• THE REQUEST: Rewrite the records from the start through the line containing "tap(200, 125)", replacing "Full Name" with "Email Address" and leaving everything else unchanged.

--- BEGIN EXCERPTED DATA ---

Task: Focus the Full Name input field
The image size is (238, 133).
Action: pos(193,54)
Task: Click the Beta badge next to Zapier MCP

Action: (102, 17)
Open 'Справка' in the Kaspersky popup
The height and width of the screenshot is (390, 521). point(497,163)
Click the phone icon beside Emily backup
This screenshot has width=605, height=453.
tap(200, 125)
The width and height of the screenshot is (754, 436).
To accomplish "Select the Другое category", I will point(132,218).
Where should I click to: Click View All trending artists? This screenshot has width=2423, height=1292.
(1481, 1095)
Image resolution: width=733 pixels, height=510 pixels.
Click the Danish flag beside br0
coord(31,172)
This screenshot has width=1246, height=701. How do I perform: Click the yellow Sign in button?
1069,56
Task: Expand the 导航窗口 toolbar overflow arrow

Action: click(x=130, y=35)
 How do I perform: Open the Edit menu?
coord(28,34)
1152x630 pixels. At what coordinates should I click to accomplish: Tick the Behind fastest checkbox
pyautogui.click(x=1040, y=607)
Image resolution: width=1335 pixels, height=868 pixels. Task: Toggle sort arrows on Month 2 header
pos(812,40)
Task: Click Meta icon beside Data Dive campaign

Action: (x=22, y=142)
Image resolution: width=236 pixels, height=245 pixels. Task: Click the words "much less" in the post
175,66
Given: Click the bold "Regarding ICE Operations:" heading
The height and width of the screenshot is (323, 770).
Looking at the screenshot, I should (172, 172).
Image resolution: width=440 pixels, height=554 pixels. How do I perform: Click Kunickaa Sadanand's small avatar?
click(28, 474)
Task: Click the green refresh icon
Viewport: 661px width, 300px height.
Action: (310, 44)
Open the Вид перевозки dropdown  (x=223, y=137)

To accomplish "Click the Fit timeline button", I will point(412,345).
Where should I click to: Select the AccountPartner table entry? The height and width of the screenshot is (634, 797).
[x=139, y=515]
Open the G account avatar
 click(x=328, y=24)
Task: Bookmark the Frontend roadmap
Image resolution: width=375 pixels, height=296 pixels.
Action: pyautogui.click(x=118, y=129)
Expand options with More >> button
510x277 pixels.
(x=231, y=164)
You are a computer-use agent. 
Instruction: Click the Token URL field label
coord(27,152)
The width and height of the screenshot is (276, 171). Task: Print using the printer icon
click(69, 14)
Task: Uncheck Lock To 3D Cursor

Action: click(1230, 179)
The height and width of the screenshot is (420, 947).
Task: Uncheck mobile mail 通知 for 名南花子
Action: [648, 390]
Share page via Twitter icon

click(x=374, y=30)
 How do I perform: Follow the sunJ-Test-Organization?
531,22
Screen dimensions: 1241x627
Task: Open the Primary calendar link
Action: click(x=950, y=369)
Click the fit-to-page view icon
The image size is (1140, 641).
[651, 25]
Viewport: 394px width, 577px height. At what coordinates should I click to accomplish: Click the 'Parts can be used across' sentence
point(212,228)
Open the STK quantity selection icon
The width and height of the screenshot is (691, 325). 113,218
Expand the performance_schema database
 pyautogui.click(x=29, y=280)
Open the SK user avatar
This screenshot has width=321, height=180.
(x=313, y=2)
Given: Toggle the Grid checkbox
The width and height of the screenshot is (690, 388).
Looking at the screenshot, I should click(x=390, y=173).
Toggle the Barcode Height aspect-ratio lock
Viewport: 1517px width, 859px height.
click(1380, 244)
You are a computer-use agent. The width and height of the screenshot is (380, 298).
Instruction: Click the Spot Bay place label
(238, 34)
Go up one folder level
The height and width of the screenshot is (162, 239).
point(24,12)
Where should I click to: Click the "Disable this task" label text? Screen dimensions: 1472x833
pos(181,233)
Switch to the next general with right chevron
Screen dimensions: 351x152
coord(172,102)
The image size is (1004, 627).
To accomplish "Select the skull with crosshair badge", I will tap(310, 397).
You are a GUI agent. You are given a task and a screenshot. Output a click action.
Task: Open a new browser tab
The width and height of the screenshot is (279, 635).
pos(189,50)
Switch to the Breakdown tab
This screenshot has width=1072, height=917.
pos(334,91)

--- END EXCERPTED DATA ---

• SOLUTION TO THIS EXERCISE:
Task: Focus the Email Address input field
The image size is (238, 133).
Action: pos(193,54)
Task: Click the Beta badge next to Zapier MCP

Action: (102, 17)
Open 'Справка' in the Kaspersky popup
The height and width of the screenshot is (390, 521). point(497,163)
Click the phone icon beside Emily backup
This screenshot has width=605, height=453.
tap(200, 125)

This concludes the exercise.